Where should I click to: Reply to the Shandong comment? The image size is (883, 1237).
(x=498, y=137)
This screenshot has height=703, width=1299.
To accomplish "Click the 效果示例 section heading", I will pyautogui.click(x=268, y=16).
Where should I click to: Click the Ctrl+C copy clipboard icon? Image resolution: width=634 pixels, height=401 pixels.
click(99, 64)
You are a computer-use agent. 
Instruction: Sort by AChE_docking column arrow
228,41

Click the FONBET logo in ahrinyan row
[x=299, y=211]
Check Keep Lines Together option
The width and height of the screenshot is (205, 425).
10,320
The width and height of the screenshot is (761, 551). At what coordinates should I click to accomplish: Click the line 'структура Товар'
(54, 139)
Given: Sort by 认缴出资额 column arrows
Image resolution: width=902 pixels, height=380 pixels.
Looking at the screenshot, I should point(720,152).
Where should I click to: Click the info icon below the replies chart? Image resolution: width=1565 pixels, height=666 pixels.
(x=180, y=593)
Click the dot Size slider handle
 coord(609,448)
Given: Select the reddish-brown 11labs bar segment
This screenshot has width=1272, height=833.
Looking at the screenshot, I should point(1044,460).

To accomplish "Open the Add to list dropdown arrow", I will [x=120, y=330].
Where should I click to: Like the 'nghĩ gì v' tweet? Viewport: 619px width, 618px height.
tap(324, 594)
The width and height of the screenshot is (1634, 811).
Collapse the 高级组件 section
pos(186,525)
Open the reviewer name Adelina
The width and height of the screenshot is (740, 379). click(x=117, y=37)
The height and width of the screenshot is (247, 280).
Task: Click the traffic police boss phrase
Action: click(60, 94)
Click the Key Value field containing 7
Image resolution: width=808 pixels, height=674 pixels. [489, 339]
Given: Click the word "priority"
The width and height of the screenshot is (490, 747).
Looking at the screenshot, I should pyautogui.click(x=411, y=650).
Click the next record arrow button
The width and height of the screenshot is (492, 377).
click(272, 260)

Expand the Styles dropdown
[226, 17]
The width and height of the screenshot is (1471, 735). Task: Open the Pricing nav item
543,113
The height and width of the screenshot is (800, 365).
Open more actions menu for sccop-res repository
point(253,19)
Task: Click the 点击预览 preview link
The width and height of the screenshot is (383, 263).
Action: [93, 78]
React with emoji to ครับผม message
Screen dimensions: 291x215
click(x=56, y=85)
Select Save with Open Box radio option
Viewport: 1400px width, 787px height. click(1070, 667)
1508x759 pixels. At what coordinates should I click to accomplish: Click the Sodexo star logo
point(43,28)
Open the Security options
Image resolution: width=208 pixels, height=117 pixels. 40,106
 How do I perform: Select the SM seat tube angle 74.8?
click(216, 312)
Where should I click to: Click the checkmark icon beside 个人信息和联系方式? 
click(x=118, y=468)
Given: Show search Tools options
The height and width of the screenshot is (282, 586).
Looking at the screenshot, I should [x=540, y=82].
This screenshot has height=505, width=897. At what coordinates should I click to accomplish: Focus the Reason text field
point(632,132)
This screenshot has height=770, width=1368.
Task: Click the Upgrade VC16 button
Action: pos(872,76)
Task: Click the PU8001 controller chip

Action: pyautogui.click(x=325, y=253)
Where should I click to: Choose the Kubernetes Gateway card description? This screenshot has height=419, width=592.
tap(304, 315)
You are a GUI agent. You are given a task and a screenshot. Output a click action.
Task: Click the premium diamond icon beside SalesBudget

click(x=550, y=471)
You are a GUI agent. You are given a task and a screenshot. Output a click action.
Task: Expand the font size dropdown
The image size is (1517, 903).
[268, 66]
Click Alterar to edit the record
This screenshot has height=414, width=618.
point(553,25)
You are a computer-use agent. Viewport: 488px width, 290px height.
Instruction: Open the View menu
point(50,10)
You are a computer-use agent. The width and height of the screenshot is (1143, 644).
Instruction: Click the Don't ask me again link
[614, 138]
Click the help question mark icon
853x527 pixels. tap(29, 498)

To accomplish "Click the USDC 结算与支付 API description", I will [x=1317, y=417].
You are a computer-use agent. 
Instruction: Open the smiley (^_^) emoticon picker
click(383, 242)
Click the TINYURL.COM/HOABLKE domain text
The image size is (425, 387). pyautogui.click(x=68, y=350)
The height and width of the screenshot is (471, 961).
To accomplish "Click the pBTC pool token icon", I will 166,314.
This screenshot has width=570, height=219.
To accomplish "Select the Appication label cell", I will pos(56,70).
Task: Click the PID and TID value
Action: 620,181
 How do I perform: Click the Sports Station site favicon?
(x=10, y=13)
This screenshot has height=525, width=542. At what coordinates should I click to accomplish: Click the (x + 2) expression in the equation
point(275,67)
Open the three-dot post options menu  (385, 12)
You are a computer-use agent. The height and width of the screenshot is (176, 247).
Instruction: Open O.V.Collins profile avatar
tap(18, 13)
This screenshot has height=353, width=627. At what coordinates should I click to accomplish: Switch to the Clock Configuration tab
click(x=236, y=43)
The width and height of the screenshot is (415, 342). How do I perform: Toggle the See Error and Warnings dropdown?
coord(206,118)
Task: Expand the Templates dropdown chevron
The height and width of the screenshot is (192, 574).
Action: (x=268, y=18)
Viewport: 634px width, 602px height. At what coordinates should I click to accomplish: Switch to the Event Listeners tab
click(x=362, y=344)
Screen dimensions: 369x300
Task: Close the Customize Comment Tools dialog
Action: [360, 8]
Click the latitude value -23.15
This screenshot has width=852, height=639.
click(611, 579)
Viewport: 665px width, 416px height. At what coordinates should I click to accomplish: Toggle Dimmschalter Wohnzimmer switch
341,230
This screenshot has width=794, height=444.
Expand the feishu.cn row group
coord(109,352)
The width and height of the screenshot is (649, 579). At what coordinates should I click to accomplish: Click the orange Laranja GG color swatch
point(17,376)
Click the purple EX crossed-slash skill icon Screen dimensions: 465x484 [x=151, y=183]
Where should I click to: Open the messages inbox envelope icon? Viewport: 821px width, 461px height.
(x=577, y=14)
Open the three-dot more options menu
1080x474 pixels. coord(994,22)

Activity —
Check each line of the records above for the string "agent", and report every line that has it.

Expected answer —
You are a computer-use agent. 
You are a GUI agent. You are given a task and a screenshot. Output a click action.
You are a GUI agent. You are given a task and a screenshot. Output a click action.
You are a computer-use agent. Viewport: 488px width, 290px height.
You are a computer-use agent. The width and height of the screenshot is (1143, 644).
You are a computer-use agent. 
You are a computer-use agent. The height and width of the screenshot is (176, 247).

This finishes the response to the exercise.